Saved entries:
::::::::

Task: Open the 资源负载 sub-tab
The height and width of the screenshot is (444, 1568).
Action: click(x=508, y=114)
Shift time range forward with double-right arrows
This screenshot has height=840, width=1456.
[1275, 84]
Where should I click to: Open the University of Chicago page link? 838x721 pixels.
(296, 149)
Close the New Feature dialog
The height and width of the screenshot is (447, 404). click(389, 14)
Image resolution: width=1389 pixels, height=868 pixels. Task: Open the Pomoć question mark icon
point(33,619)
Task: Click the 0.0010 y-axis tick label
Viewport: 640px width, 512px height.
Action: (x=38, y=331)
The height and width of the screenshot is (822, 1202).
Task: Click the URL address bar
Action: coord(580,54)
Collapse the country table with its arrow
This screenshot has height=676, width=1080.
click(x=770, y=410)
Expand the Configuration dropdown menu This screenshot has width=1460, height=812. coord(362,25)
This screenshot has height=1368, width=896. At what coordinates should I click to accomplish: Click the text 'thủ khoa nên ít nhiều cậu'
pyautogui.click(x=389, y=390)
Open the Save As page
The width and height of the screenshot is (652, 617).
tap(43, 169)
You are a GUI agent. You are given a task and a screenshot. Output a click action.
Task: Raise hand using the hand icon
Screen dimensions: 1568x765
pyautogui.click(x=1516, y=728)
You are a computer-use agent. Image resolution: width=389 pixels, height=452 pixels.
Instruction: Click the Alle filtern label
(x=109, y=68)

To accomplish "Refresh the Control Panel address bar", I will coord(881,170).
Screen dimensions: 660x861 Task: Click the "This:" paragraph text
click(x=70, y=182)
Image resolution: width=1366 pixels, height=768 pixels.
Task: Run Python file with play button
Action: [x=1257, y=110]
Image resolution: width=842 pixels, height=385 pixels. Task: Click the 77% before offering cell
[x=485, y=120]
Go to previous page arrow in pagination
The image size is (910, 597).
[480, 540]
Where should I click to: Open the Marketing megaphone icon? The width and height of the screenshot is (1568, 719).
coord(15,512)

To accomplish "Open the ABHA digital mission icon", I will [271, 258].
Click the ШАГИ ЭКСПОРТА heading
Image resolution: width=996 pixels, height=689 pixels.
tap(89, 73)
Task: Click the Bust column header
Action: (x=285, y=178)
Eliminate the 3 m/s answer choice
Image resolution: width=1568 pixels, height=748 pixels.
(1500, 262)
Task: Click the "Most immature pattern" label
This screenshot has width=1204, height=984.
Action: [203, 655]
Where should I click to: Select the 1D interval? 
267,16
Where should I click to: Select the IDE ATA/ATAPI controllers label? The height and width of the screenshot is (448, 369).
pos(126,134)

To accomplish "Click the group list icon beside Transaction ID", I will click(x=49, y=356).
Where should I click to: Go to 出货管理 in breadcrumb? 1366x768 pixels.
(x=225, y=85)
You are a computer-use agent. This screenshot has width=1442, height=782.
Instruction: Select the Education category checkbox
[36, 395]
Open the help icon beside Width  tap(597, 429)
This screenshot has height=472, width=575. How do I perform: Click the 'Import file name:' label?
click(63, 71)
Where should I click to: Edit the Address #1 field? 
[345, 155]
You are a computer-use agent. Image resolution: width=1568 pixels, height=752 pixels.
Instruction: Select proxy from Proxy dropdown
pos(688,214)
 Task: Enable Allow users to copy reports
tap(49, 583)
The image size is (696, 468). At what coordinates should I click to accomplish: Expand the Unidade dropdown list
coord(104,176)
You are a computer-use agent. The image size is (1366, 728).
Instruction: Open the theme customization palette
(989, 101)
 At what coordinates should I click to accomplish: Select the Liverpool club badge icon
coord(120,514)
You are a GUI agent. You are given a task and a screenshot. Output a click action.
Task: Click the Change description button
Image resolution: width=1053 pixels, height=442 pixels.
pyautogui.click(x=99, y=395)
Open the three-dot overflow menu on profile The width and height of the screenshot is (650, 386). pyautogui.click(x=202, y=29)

::::::::

# EXERCISE REQUIREMENTS:
Preserving every character, copy the records above out again.

# SOLVED PROBLEM:
Task: Open the 资源负载 sub-tab
The height and width of the screenshot is (444, 1568).
Action: click(x=508, y=114)
Shift time range forward with double-right arrows
This screenshot has height=840, width=1456.
[1275, 84]
Where should I click to: Open the University of Chicago page link? 838x721 pixels.
(296, 149)
Close the New Feature dialog
The height and width of the screenshot is (447, 404). click(389, 14)
Image resolution: width=1389 pixels, height=868 pixels. Task: Open the Pomoć question mark icon
point(33,619)
Task: Click the 0.0010 y-axis tick label
Viewport: 640px width, 512px height.
Action: (x=38, y=331)
The height and width of the screenshot is (822, 1202).
Task: Click the URL address bar
Action: coord(580,54)
Collapse the country table with its arrow
This screenshot has height=676, width=1080.
click(x=770, y=410)
Expand the Configuration dropdown menu This screenshot has width=1460, height=812. coord(362,25)
This screenshot has height=1368, width=896. At what coordinates should I click to accomplish: Click the text 'thủ khoa nên ít nhiều cậu'
pyautogui.click(x=389, y=390)
Open the Save As page
The width and height of the screenshot is (652, 617).
tap(43, 169)
You are a GUI agent. You are given a task and a screenshot. Output a click action.
Task: Raise hand using the hand icon
Screen dimensions: 1568x765
pyautogui.click(x=1516, y=728)
You are a computer-use agent. Image resolution: width=389 pixels, height=452 pixels.
Instruction: Click the Alle filtern label
(x=109, y=68)

To accomplish "Refresh the Control Panel address bar", I will coord(881,170).
Screen dimensions: 660x861 Task: Click the "This:" paragraph text
click(x=70, y=182)
Image resolution: width=1366 pixels, height=768 pixels.
Task: Run Python file with play button
Action: [x=1257, y=110]
Image resolution: width=842 pixels, height=385 pixels. Task: Click the 77% before offering cell
[x=485, y=120]
Go to previous page arrow in pagination
The image size is (910, 597).
[480, 540]
Where should I click to: Open the Marketing megaphone icon? The width and height of the screenshot is (1568, 719).
coord(15,512)

To accomplish "Open the ABHA digital mission icon", I will [271, 258].
Click the ШАГИ ЭКСПОРТА heading
Image resolution: width=996 pixels, height=689 pixels.
tap(89, 73)
Task: Click the Bust column header
Action: (x=285, y=178)
Eliminate the 3 m/s answer choice
Image resolution: width=1568 pixels, height=748 pixels.
(1500, 262)
Task: Click the "Most immature pattern" label
This screenshot has width=1204, height=984.
Action: [203, 655]
Where should I click to: Select the 1D interval? 
267,16
Where should I click to: Select the IDE ATA/ATAPI controllers label? The height and width of the screenshot is (448, 369).
pos(126,134)

To accomplish "Click the group list icon beside Transaction ID", I will click(x=49, y=356).
Where should I click to: Go to 出货管理 in breadcrumb? 1366x768 pixels.
(x=225, y=85)
You are a computer-use agent. This screenshot has width=1442, height=782.
Instruction: Select the Education category checkbox
[36, 395]
Open the help icon beside Width  tap(597, 429)
This screenshot has height=472, width=575. How do I perform: Click the 'Import file name:' label?
click(63, 71)
Where should I click to: Edit the Address #1 field? 
[345, 155]
You are a computer-use agent. Image resolution: width=1568 pixels, height=752 pixels.
Instruction: Select proxy from Proxy dropdown
pos(688,214)
 Task: Enable Allow users to copy reports
tap(49, 583)
The image size is (696, 468). At what coordinates should I click to accomplish: Expand the Unidade dropdown list
coord(104,176)
You are a computer-use agent. The image size is (1366, 728).
Instruction: Open the theme customization palette
(989, 101)
 At what coordinates should I click to accomplish: Select the Liverpool club badge icon
coord(120,514)
You are a GUI agent. You are given a task and a screenshot. Output a click action.
Task: Click the Change description button
Image resolution: width=1053 pixels, height=442 pixels.
pyautogui.click(x=99, y=395)
Open the three-dot overflow menu on profile The width and height of the screenshot is (650, 386). pyautogui.click(x=202, y=29)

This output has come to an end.